Deuxième estimation : la valeur du fourrage en PDI, UFL, UEM, etc. Ex : foin de PT trèfle violet/graminées séché en grange : 0.88 UFL, 137 PDI ; pâturage PT hiver : 0.95 UFL, 115 PDI ; *regain dactyle : 0.82 UFL, 96 PDI ; Les PP à flore complexe (plus de 5 espèces) permettent de mettre en jeu des mécanismes d’autorégulation bénéfiques pour l’animal.
Dans tous les cas, il s’agit toujours d’estimation! Les valeurs sont à prendre avec des pincettes, le meilleur indicateur d’efficacité de la ration reste l’observation de la réaction des animaux.

Rien ne remplace le savoir-faire de l’éleveur et la connaissance qu’il a de son troupeau!

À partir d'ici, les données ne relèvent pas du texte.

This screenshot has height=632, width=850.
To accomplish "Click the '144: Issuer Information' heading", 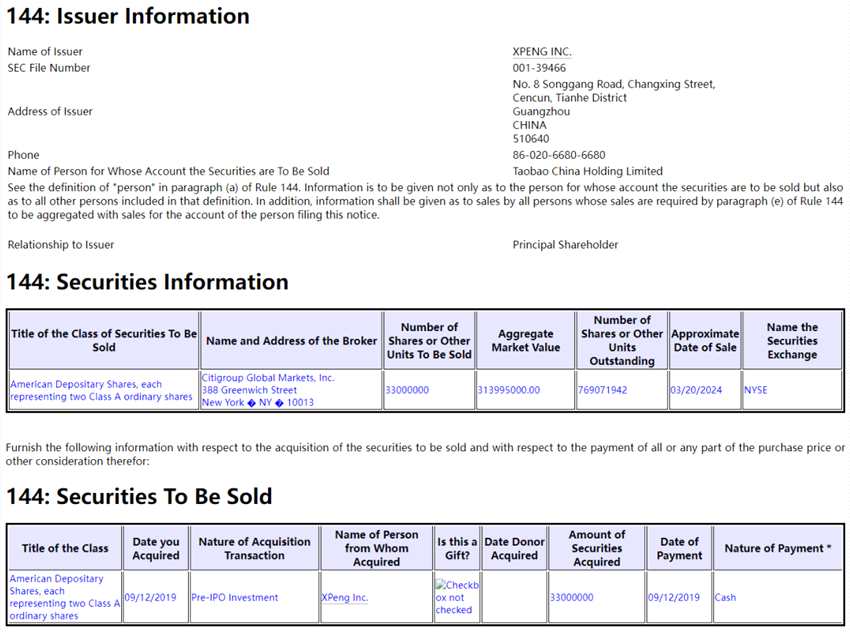I will 128,17.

Chaque élevage a des caractéristiques propres qui en font un écosystème unique et non reproductible : caractéristiques physique (sols de la ferme, climat), biologique (génétique des animaux, niveau de production) et surtout « sociale » (organisation des bâtiments, état sanitaire, habitudes quotidiennes). Se rajoute à ceci, de nombreux paramètres de l’alimentation qui sont «estimés».
Aussi, on ne peut aboutir à la constitution de recettes de rations types applicables partout. C’est l’expérience de l’éleveur et l’équilibre troupeau-herbe-éleveur qui compte avant tout.